▸ **Extrait du document**:
----
La viticulture ne souffre pas moins que l’agriculture. Elle a même une cause plus immédiate et plus aiguë de faire entendre des lamentations. La crise présente en effet cette singularité qu’elle est la conséquence d’une récolte magnifique. Mais cette récolte a un défaut radical, celui du cheval si beau qui n’avait oublié que d’être vivant, ou du navire parfait dont l’unique inconvénient est de ne pouvoir naviguer. Cette récolte est la plus belle qu’on ait vue depuis le phylloxéra ; mais elle ne se vend pas.

Les vendanges de 1893 ont donné 50 millions d’hectolitres ; 15 millions sont encore dans les celliers des producteurs qui ne peuvent les écouler à aucun prix.
----
▸ **Entrées de données**:

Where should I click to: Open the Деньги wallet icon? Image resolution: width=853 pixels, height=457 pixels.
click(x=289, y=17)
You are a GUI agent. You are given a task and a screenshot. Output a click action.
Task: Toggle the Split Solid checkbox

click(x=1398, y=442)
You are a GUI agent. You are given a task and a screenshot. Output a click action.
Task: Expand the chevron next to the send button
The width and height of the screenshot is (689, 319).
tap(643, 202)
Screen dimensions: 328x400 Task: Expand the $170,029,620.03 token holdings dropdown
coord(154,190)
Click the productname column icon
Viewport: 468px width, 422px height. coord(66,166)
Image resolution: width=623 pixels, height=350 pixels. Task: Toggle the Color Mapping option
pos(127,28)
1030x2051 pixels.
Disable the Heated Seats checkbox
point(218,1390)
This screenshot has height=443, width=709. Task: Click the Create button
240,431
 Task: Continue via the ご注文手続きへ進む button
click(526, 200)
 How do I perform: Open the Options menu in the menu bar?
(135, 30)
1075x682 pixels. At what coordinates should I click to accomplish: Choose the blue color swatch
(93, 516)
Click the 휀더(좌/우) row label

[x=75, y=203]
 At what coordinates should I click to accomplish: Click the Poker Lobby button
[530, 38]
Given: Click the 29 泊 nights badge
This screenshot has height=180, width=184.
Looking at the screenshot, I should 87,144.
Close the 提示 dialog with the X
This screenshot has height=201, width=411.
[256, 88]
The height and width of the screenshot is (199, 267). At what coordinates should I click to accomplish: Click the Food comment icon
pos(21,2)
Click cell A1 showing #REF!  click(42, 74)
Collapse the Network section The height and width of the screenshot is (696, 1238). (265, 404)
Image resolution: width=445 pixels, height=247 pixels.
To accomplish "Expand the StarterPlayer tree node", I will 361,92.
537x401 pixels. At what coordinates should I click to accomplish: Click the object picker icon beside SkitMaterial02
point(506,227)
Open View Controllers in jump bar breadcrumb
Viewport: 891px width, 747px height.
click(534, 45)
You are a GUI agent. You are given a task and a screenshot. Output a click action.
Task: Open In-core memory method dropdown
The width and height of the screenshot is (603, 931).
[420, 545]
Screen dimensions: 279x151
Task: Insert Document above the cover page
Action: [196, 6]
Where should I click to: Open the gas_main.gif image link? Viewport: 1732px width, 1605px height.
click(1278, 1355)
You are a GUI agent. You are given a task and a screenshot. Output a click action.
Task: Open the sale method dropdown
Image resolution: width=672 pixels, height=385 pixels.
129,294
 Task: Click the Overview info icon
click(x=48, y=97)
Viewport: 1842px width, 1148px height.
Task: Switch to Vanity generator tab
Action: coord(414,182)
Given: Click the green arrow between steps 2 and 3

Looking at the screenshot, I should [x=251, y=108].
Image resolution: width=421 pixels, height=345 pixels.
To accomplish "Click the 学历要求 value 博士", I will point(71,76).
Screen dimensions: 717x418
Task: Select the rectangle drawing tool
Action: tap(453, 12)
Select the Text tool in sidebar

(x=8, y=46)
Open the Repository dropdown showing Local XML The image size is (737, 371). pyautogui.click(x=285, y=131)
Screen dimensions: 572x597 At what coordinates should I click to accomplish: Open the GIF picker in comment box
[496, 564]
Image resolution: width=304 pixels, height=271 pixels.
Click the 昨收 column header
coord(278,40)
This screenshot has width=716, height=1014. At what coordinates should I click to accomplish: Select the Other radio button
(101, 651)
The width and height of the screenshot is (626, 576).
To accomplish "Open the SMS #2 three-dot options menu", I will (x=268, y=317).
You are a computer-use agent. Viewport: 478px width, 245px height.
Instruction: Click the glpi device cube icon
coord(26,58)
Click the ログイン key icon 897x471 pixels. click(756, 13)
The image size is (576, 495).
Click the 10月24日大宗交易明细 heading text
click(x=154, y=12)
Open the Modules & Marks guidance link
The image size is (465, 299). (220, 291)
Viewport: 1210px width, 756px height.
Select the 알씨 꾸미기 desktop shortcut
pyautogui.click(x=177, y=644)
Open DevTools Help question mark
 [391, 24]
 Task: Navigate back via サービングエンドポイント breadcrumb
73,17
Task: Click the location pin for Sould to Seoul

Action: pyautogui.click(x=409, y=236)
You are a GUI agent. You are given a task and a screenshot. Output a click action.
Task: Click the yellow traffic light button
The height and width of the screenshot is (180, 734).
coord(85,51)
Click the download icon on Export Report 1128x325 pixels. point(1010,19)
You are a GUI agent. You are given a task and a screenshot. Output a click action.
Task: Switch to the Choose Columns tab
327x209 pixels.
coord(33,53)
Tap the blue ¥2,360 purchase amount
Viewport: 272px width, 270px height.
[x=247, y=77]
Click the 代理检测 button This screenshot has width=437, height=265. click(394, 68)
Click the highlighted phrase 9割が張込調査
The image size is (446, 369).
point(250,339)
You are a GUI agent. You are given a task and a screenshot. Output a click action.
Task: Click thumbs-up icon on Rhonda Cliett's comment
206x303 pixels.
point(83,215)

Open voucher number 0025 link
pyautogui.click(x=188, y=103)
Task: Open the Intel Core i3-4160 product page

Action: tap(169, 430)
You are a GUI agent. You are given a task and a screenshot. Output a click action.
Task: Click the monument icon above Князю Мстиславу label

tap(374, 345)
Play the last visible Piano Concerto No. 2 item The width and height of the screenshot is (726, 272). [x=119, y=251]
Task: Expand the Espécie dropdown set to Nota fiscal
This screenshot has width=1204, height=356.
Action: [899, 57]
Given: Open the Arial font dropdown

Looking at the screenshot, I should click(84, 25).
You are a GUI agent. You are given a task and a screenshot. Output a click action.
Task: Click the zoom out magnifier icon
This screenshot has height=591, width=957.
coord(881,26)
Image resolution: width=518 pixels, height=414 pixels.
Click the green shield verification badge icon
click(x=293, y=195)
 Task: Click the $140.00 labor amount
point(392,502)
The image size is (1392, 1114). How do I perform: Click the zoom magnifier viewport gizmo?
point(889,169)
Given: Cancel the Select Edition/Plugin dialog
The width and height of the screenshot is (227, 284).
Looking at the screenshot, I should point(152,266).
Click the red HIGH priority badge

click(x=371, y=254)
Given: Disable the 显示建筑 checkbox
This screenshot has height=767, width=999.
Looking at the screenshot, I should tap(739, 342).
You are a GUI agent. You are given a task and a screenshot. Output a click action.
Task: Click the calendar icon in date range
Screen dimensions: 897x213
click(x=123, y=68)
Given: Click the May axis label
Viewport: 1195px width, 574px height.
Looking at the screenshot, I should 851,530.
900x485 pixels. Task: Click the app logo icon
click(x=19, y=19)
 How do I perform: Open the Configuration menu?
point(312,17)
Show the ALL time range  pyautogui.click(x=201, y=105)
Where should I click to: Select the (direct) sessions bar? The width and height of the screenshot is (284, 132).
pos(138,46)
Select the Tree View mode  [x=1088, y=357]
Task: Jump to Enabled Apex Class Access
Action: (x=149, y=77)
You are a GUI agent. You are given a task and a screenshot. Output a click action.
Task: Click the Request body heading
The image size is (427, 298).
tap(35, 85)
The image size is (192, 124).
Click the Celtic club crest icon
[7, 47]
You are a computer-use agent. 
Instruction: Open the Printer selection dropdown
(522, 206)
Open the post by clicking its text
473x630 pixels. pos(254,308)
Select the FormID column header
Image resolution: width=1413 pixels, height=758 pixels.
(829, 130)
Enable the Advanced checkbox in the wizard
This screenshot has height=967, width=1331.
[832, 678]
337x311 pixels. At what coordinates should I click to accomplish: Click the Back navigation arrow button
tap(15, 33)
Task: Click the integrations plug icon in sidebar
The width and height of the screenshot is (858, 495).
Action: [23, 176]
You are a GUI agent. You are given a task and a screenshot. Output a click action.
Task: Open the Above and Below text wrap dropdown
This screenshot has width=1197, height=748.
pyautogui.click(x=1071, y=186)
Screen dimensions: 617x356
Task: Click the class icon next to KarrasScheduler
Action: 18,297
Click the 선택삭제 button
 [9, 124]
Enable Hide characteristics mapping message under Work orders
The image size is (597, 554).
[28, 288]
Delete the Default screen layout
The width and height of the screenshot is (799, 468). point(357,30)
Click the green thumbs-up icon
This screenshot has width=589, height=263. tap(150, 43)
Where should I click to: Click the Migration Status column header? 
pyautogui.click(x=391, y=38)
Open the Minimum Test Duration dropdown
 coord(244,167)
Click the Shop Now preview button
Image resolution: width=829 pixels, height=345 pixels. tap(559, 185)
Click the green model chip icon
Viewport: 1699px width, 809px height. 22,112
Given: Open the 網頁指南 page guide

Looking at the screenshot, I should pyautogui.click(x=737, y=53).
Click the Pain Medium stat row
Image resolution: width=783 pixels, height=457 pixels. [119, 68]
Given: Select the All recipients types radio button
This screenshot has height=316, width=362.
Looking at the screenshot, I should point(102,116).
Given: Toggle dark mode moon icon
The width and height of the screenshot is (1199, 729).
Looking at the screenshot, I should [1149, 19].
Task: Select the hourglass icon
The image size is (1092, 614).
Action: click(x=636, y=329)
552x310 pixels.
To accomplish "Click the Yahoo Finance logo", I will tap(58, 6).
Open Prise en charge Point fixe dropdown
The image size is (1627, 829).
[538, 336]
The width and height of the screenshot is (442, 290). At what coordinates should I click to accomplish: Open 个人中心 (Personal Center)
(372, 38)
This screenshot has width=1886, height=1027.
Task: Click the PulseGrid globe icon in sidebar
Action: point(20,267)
----
▸ **Exercices**:
A. Réécrivez plus brièvement le paragraphe du passage sur la viticulture qui commence par « La viticulture ne souffre pas moins », sans perdre ses faits principaux.
B. Renvoyez toutes les lignes des entrées qui contiennent le mot "Instruction".

▸ **Réponses par exercice**:
A. La viticulture souffre autant que l'agriculture, et de façon encore plus aiguë. Cette crise a une particularité : elle vient d'une récolte magnifique, la plus belle depuis le phylloxéra, mais qui ne se vend pas.

B.
Instruction: Click the glpi device cube icon
Instruction: Open the Printer selection dropdown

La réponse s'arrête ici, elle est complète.